New research suggests that the 2012 introduction of plain packaging and larger pictorial health warnings on cigarette and tobacco packs is proving useful for Aboriginal and Torres Strait Islander people.
Professor Tom Calma AO, National Coordinator of the Tackling Indigenous Smoking project, provides an overview of the findings below, and cautions that more work is needed to reduce the toll of smoking among Aboriginal and Torres Strait Islander people.
The study, Plain packaging implementation: perceptions of risk and prestige of cigarette brands among Aboriginal and Torres Strait Islander people, was published by Raglan Maddox, Sarah Durkin andRay Lovett in the latest edition of the Australian and New Zealand Journal of Public Health.
***
Tom Calma writes:
The introduction of plain packaging and associated health warnings has been a success for Aboriginal and Torres Strait Islander people, new research suggests.
Research involving Aboriginal and Torres Strait Islander people living in the ACT and surrounding areas found they were better informed about the risks of smoking as a result of the policy.
Before its introduction, they were significantly more likely to mistakenly think that some brands of cigarettes were less harmful than others.
In addition, after the introduction of plain packs, there was a decrease in the proportion of younger Aboriginal and Torres Strait Islander people indicating that ‘some cigarette brands are more prestigious than others’.
The Tobacco Plain Packaging Act 2011 and Regulations 2011 prohibits brand imagery, logos, promotional text, and includes restrictions on colour, format, size and materials of packaging, as well as brand and variant names on tobacco products.
Objectives of plain packaging are to reduce the ability of the retail packaging of tobacco products to mislead consumers about the harms of smoking; reduce the attractiveness and appeal of tobacco products to consumers, particularly young people; increase the noticeability and effectiveness of mandated health warnings; and through the achievement of these aims in the long term, as part of a comprehensive range of tobacco control measures, contribute to efforts to reduce smoking rates.
The study’s findings provide important support for regulatory measures to prohibit the use of misleading package imagery in product marketing, as prescribed in Articles 11, 12 and 13 of the Framework Convention on Tobacco Control, as well as the key international and domestic leadership role of the Australian Government.
However, more work is required.
The Australian Government has an opportunity to continue, and to accelerate de-normalising tobacco use; addressing the cause of one in five of Aboriginal and Torres Strait Islander deaths, the estimated 15,000 Australian tobacco related deaths, and the $31.5 billion in tobacco related social and economic costs each year.
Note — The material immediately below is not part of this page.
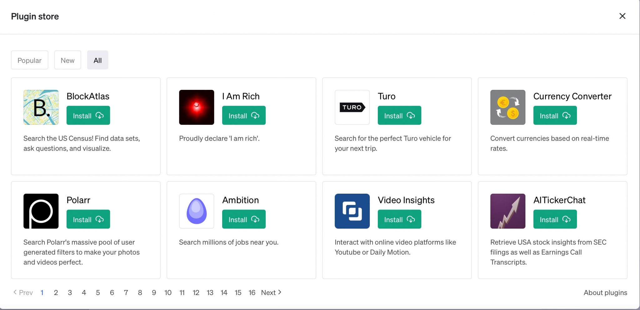The width and height of the screenshot is (640, 310).
Task: Install the Turo plugin
Action: pos(399,116)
In my role as National Coordinator – Tackling Indigenous Smoking, I am overseeing the Tackling Indigenous Smoking Programme to work with Aboriginal and Torres Strait Islander people and communities to reduce the number of people smoking and to encourage people not to take up smoking.
The Tackling Indigenous Smoking programme complements and leverages off tobacco control measures—such as plain packaging, increases in tax excise and smoke-free polices—by using innovative and culturally appropriate, community-based approaches to address uptake and smoking by Aboriginal and Torres Strait Islander people.
In continuing to act locally, working nationally we should take the leadership role to improve, increase and establish national initiatives, such as improving accessibility to Nicotine Replacement Therapies (NRT), expanding smoke-free areas and establishing all prisons to be smoke-free across the country.
Reducing the number of Aboriginal and Torres Strait Islander people who smoke is essential in realising the goal of closing the gap in health status equality and life expectancy.
With strong leadership and by working with Aboriginal and Torres Strait Islander people themselves, we can halve the Indigenous smoking rate over the next decade and give Aboriginal and Torres Strait Islander people more opportunity to live long and healthy lives.
Other key findings from the study:
- It is fundamentally deceptive and misleading to allow a continuation in the perception that some cigarettes are less hazardous than others, including so-called ‘additive free’, ‘natural’ or ‘lower tar’ cigarettes, given that conventional cigarette brands present the same level of risk.
- Government agencies committed to tobacco control should investigate regulating the use of brand imagery, logos and promotional text on tobacco.